Mark and Varial, which components comprise stage 1 and 9 as I can't see a feedback path?
My thoughts....IC4a is a buffer, IC5b is stage1 this would make IC2a stage 9 but isn't R18 the feedback path to stage 1, this comes from IC3b (stage 10??)

I'm a bit lost ???

varialbender

I think schematics are made a little easier for building than for learning. It can be hard to look at something the way that it's layed out sometimes. I can't seem to get the image loaded, so unfortunately I can't redraw it right now, but you have to try to think about the circuit a little different. Those 10k resistors at the top are in a nice pretty line, but it would probably make more sense to you if they were reorganized. Try and redraw tham so that it looks like a phaser you understand. Take the 10k resistors going around the opamps and draw them in closer to the opamps, like a nice little loop around it. Then, from the output of the opamps, draw a single line that splits up to a 10k resistor at the top side of the opamp, and a cap on the bottom side (with the extra junk around there). Hopefully this'll help you see that you can take the output from the 9th phase stage and feed it back up while making a bit more sense.
Make some sense?
It sounds like you're understanding alright, keep going over the geofex article, it's a really good one.

Makes sense that it's feeding back like that. You can take the ouput at the 10th stage and feed it to another opamp with a pot between the positive and negative input and take the output from that and feed it to the 1st stage right? This'll let you do positive and negative feedback?

Also, not varying 4 of the stages, does that spread the notches out as it's swept more than if the 4 stages were also tied to an LFO? Sorta like, the notches are a bit... lazier at keeping up with the others?
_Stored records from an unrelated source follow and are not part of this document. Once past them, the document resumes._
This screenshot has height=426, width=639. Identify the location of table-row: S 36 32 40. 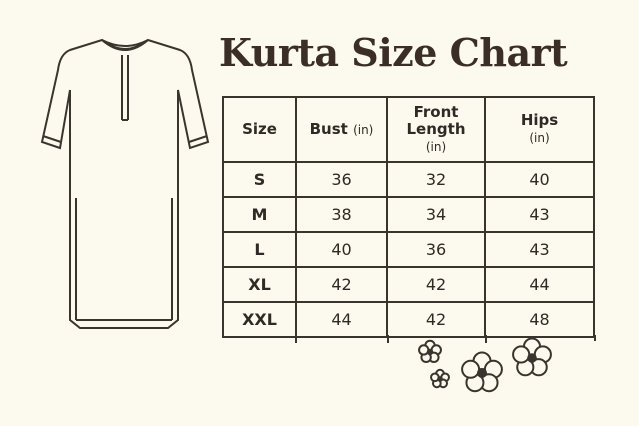
(408, 180).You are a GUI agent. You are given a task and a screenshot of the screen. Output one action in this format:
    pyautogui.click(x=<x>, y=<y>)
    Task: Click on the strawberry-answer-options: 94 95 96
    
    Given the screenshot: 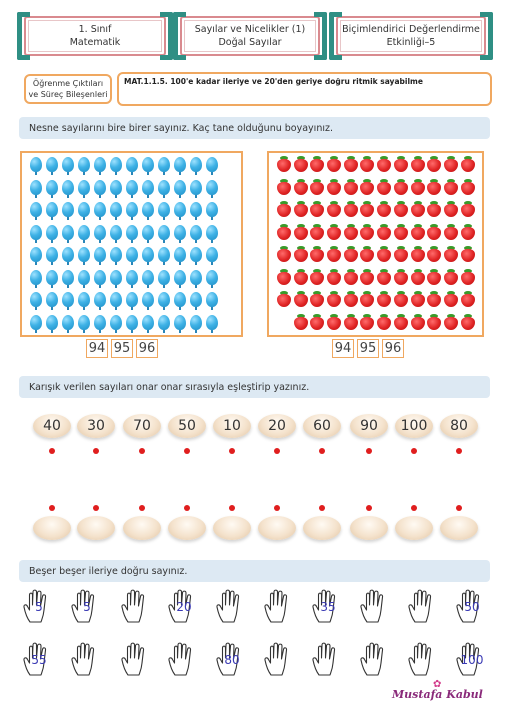 What is the action you would take?
    pyautogui.click(x=368, y=348)
    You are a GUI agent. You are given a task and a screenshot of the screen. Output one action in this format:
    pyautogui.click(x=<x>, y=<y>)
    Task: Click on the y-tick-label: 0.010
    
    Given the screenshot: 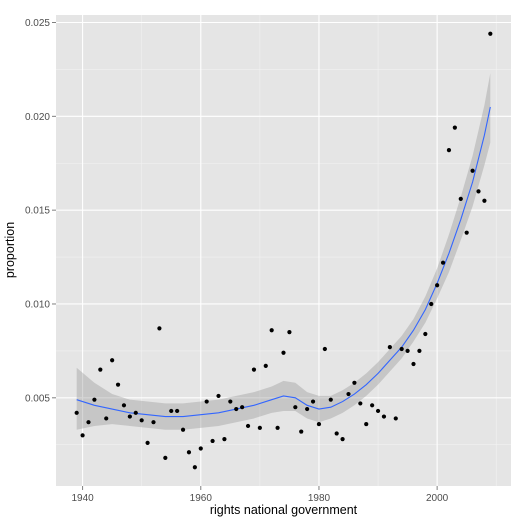 What is the action you would take?
    pyautogui.click(x=38, y=304)
    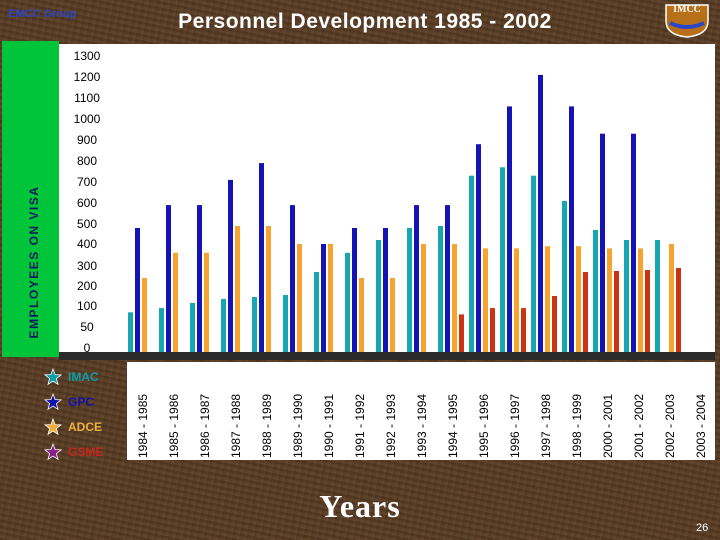 This screenshot has width=720, height=540. Describe the element at coordinates (143, 426) in the screenshot. I see `x-tick-label: 1984 - 1985` at that location.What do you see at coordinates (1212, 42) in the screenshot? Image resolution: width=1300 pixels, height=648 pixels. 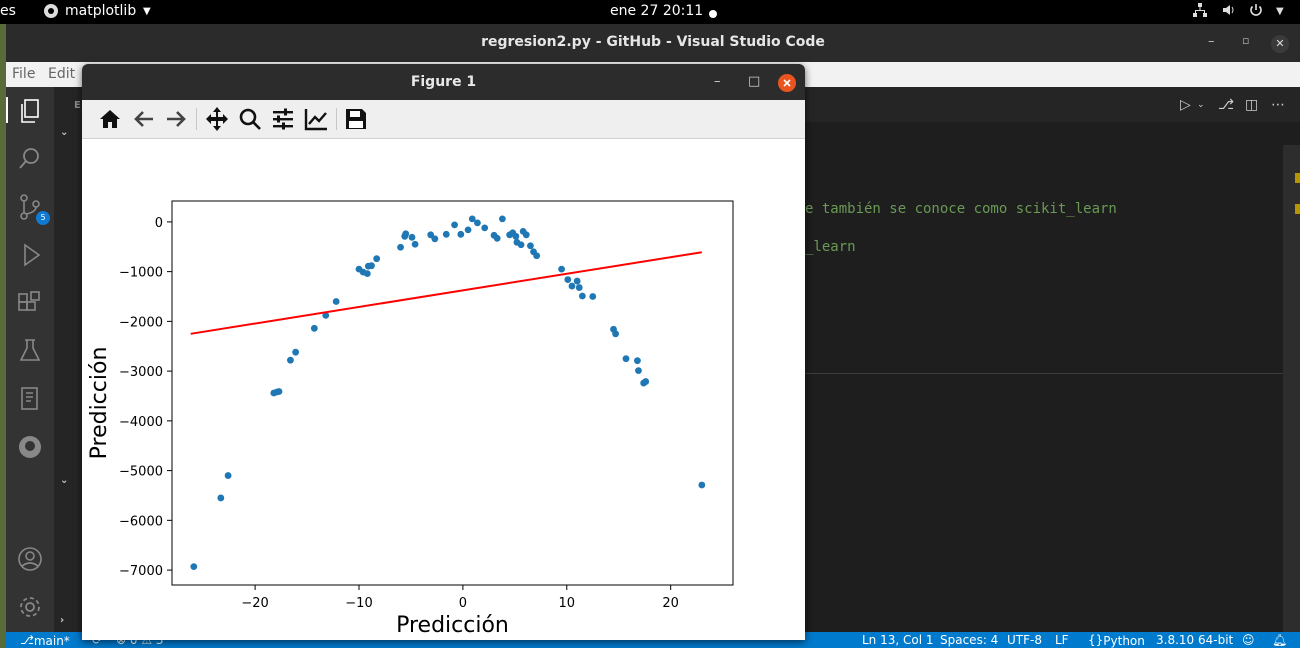 I see `minimize-icon: –` at bounding box center [1212, 42].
One end will move a lot less than the other?

Thanks a lot

Transmogrifox

Upon staring at the schematic for a bit I have determined it is unlikely that you could keep the circuit stable by implementing positive feedback as suggested.  For very low frequencies (particularly DC), this circuit looks like a bunch of cascaded inverting op amps.  If they are somehow arranged to a positive feedback, they'll drift to one of the supply rails and stay pinned there indefinitely.  You would probably get 0 sound out of the phaser.
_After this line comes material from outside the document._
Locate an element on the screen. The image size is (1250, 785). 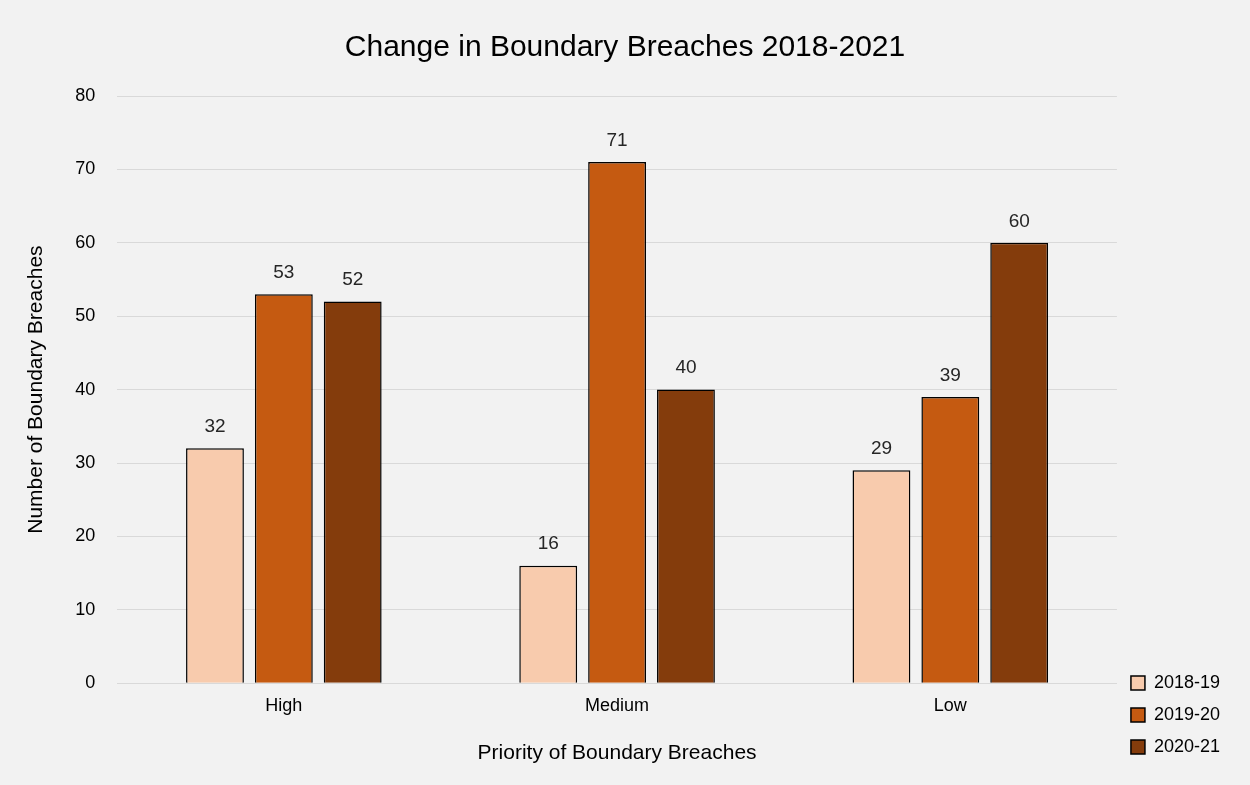
data-label: 60 is located at coordinates (1019, 220).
For high frequencies, the capacitor looks like a short and in in fact contributes little or no phase shift of its own, so it also makes the circuit look like a long string of noninverting op amps; and again, to rearrange this circuit to get positive feedback through the noninverting inputs will make it go unstable, though for this config it would make a high-pitched squeal as opposed to just being pinned to a rail.  The feedback implemented cleverly uses an op-amp inverting input to set the inverted phase right off for the high frequencies, which experience no more appreaciable phase shift in the following stages.  For the DC, it goes through the right number of inversions to where it is negative feedback back by the time it makes it around the loop.  Everything in between the extreme low and extreme high frequency is where the interesting resonance stuff happens-- for at these frequencies the capacitors are actually generating some real delay, not just this "flip upside-down" type phase relationship.  Over the transition band there are some frequencies that get positive feedback, and others that get negative feedback.  This works to create some resonance.

If you put a bandpass filter in the feedback loop, you might be able to push the envelope a bit, but bear in mind you're teetering on the edge of putting some of the poles in the right half plane  (in non-engineering terms: teetering on the edge of a loud squeal or not workingness).

As stated before, you can adjust the trimpot by ear.  It will be obvious what it does for you.  This is actually a very simple type of circuit to build because there's a lot of repetition and the components lay out nicely around the op amps.  Furthermore, there are few external controls (pots and switches) to mess you up.  Pretty much plug and play.  Just keep your solder joints done well and make your circuit tidy.
trans·mog·ri·fy
tr.v. trans·mog·ri·fied, trans·mog·ri·fy·ing, trans·mog·ri·fies To change into a different shape or form, especially one that is fantastic or bizarre.